JOBS:
**a)** In the passage below on teaching as a marketing tool, retype the part starting with "The rules of" and going on through "the class ends.".
**b)** In the passage below on teaching as a marketing tool, why should a class plan "Start with what the audience wants to learn"? Answer in one to three sentences.

** Start SOURCE DOCUMENT **

It’s getting harder and harder to get your customer’s attention. They are deluged with information, so they scan-click-delete.

Yet they cry out in the night for someone to explain things simply.

The rules of modern Marketing have changed, and it’s only going to get worse. You’d better find the most effective, most efficient marketing techniques to nurture your leads and build trust and loyalty with your Audience, or you’ll be left behind.

One technique stands out above all the rest – Teaching

Offering free classes helps you sell your services and products, and fill your mastermind groups and your paid classes and events. But there are tricks to doing is right or you’ll lose your lovely customers in a heartbeat!

Getting to Know You … as a Teacher

Teaching gives your audience the personal interaction with you that’s missing in most marketing techniques. When they get to experience you in a very personal way — whether it’s through a in-person presentation, a video conference or a webinar — it builds a connection that lives on long after the class ends.

Whether at a live event, or through a webinar or teleseminar, teaching helps you be seen as an expert in a very crowded marketplace. It helps you expand your reach — and your revenue. Your students remember you as the person who has the answers.

Best of all, you get to share what you know with your audience, which empowers and inspires them.

You’ve Got to be Well-Prepared

Want to run an excellent class to use as a marketing tool — one that students talk about and share with their friends and colleagues?

Start with a brilliant class plan.

Not only will you cover amazingly helpful content, but you’ll be more relaxed and teach it better if you have a plan.

Here are the six steps to designing a class to use as a marketing tool:

  1. Start with what the audience wants to learn. Students don’t care about what you want to teach. They only care about what they want to learn. So do your market research and ask your audience what challenges they have, then design a class around solving those problems.
  2. Write a sizzling lesson plan. Map out what you’re going to say, in a logical order that simplifies the information. Take the information that’s overloading your audience, and sift it into what’s most important, with usable action steps.

** End SOURCE DOCUMENT **
** Start RECORDS SHOWN **

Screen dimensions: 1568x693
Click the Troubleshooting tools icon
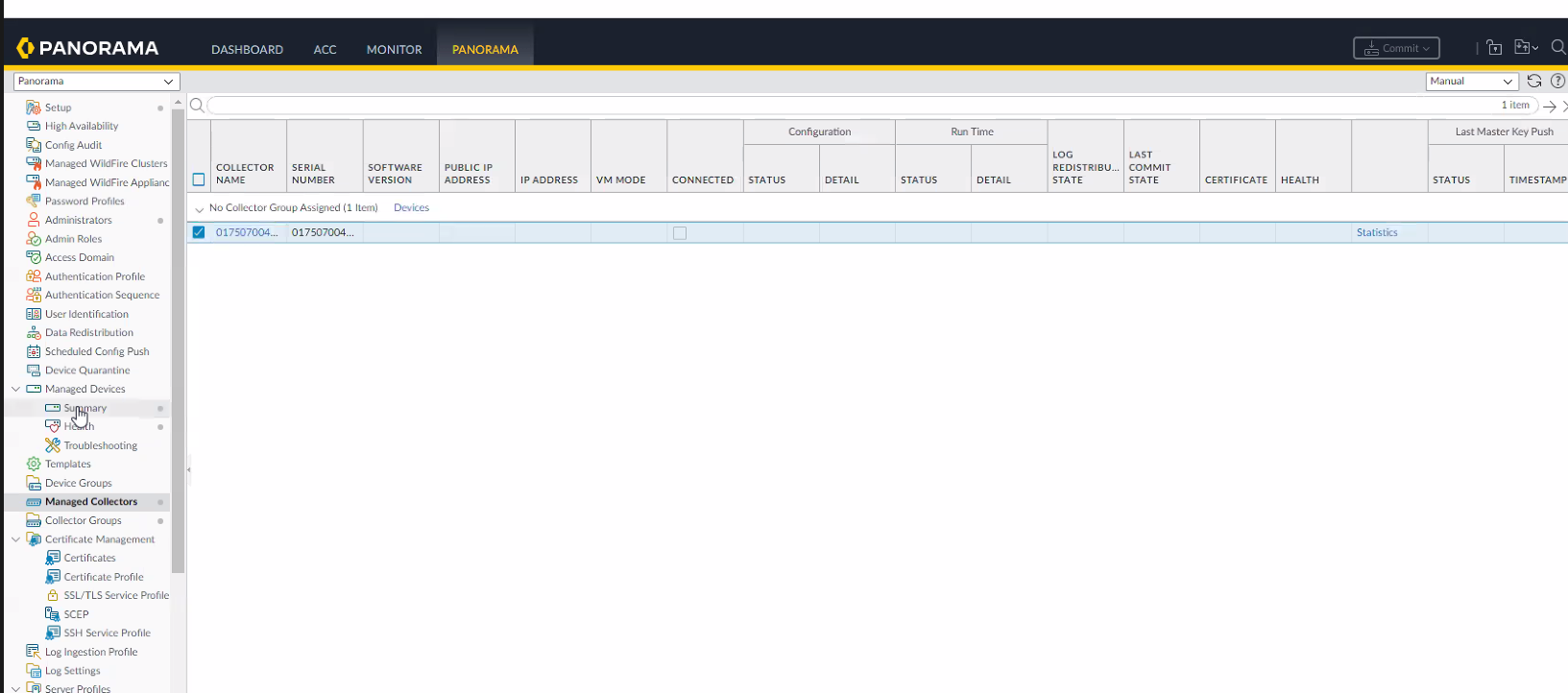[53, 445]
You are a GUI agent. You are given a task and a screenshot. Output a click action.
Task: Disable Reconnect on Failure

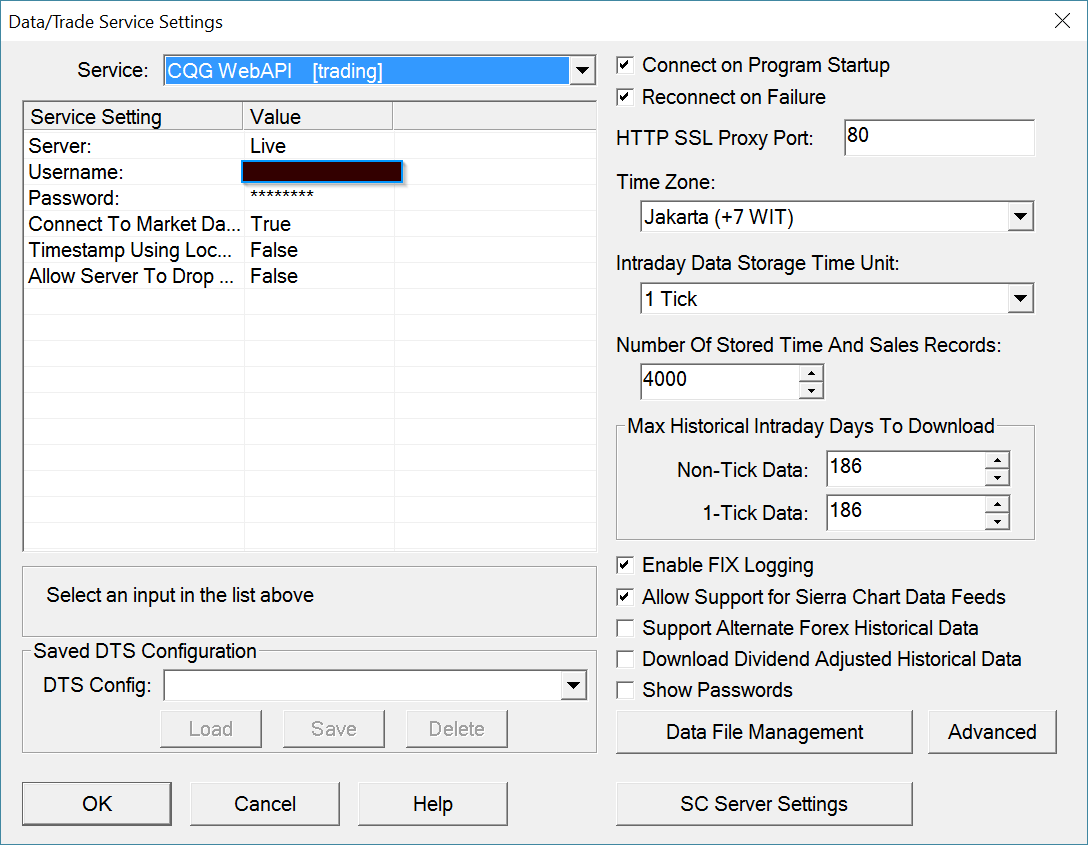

** End RECORDS SHOWN **
** Start RECORDS SHOWN **

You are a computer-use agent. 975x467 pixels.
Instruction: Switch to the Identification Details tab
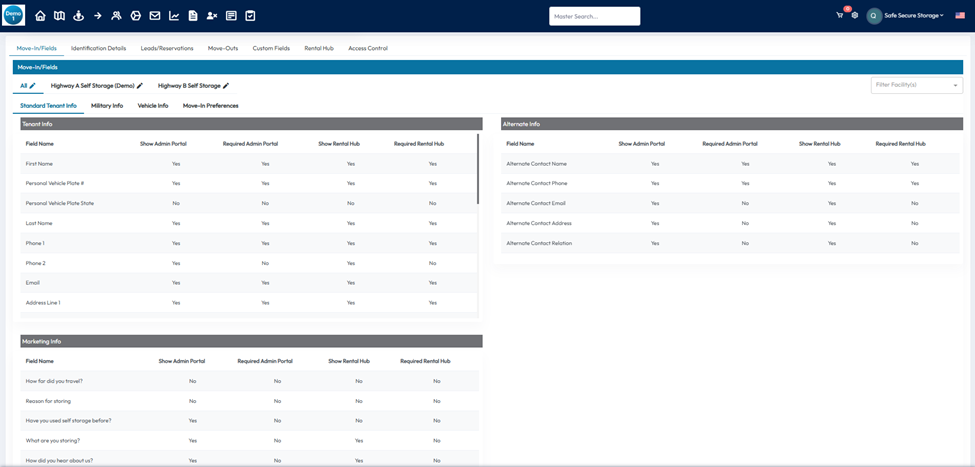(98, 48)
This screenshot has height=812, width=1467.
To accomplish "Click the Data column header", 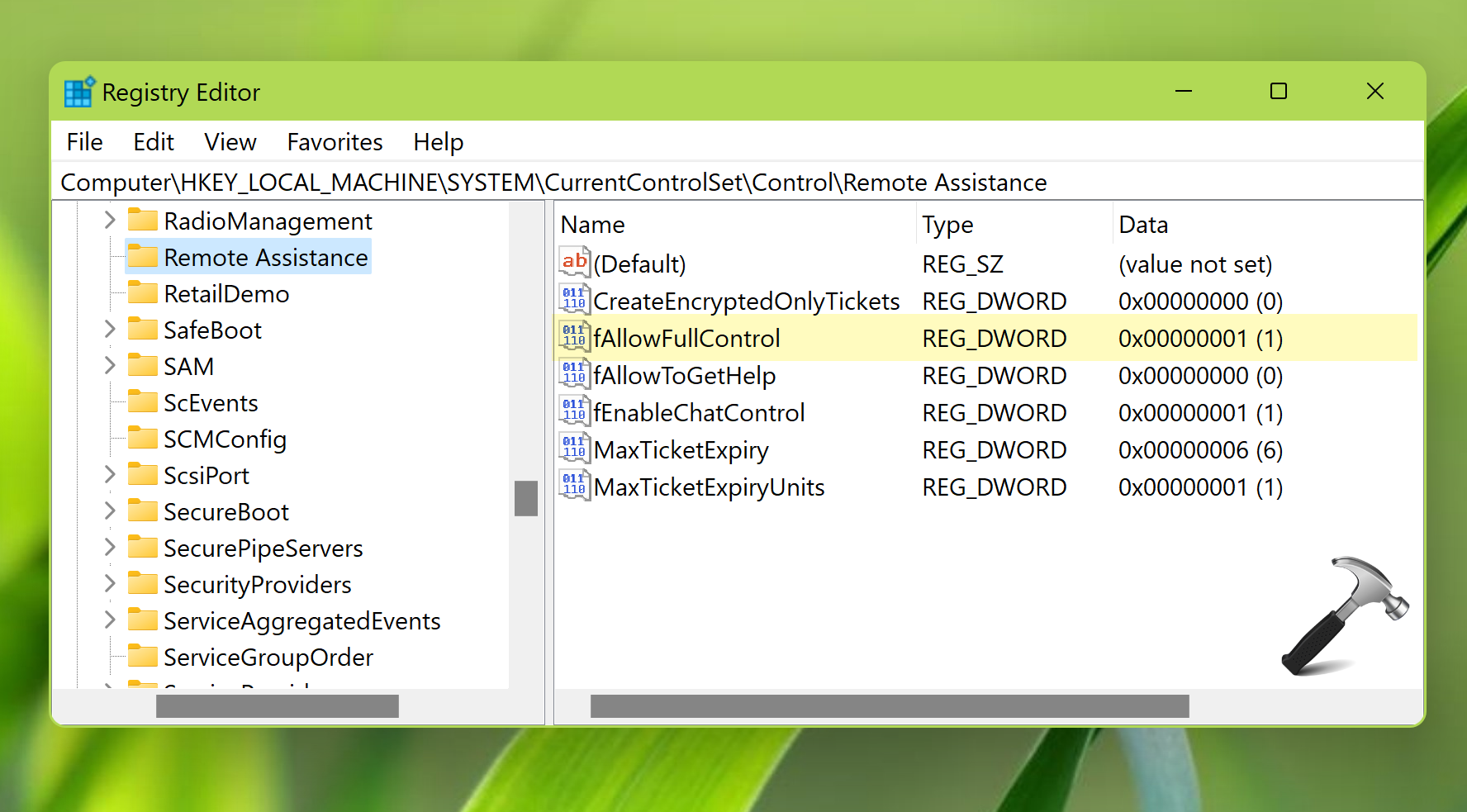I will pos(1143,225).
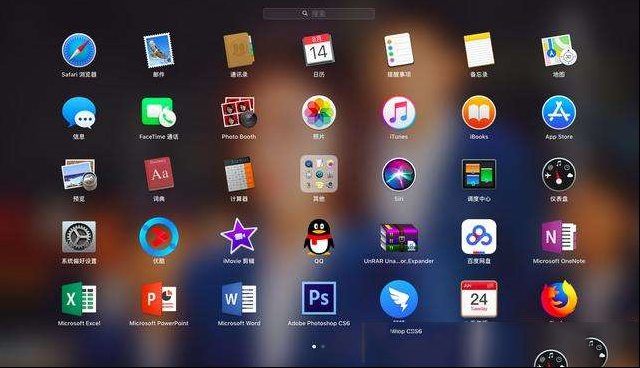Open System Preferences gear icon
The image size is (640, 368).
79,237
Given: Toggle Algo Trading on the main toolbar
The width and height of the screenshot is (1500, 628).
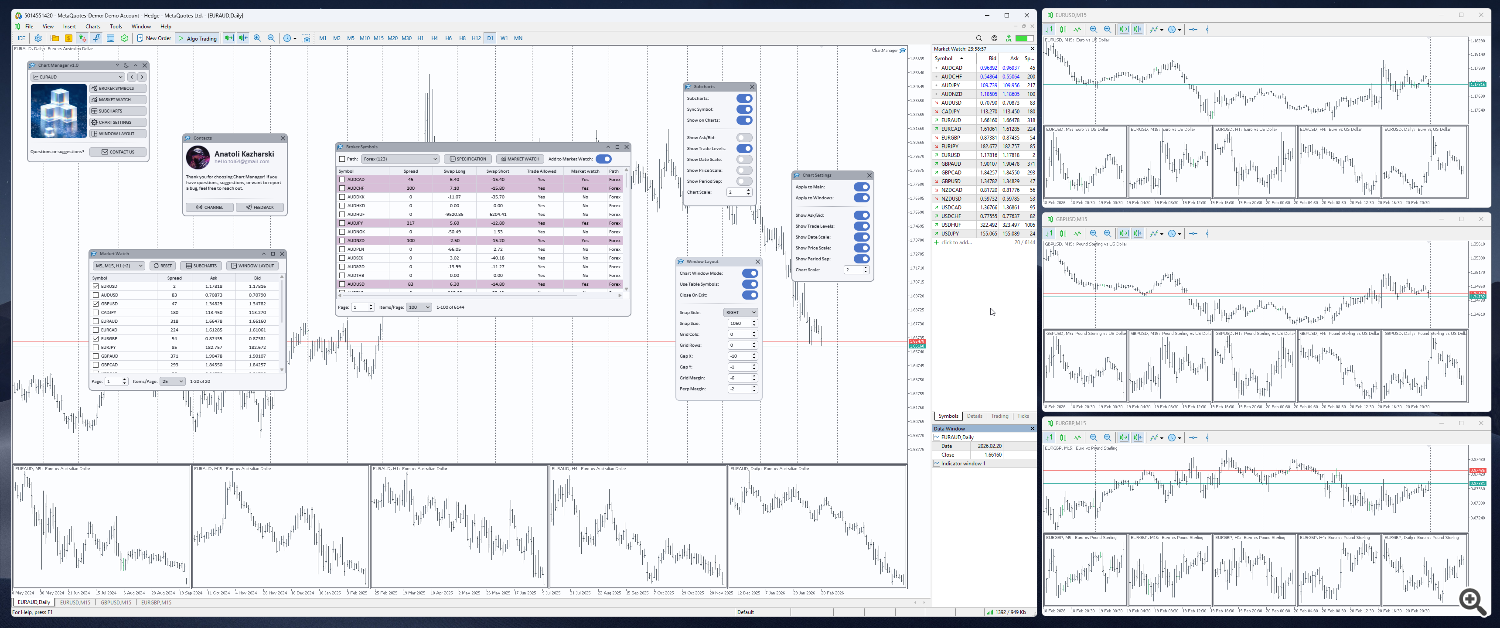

** End RECORDS SHOWN **
** Start RECORDS SHOWN **

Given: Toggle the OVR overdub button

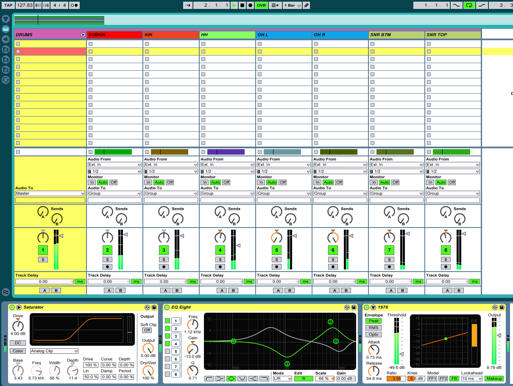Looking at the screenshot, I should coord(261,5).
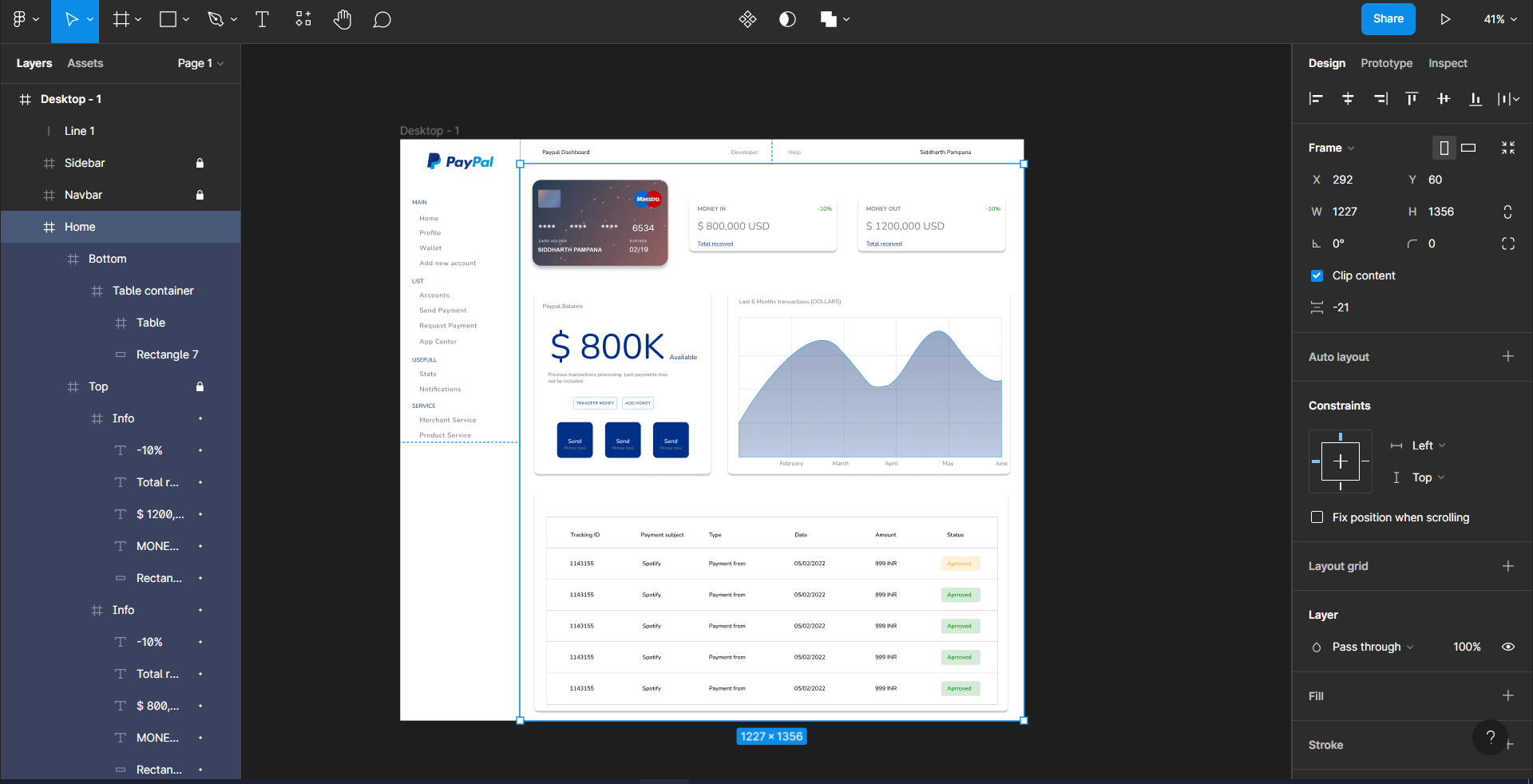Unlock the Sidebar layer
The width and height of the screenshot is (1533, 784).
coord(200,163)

** End RECORDS SHOWN **

ANSWERS:
**a)**
The rules of modern Marketing have changed, and it’s only going to get worse. You’d better find the most effective, most efficient marketing techniques to nurture your leads and build trust and loyalty with your Audience, or you’ll be left behind.

One technique stands out above all the rest – Teaching

Offering free classes helps you sell your services and products, and fill your mastermind groups and your paid classes and events. But there are tricks to doing is right or you’ll lose your lovely customers in a heartbeat!

Getting to Know You … as a Teacher

Teaching gives your audience the personal interaction with you that’s missing in most marketing techniques. When they get to experience you in a very personal way — whether it’s through a in-person presentation, a video conference or a webinar — it builds a connection that lives on long after the class ends.

**b)** Students don't care about what you want to teach. They care only about what they want to learn, so you should research your audience's challenges and design the class around solving those problems.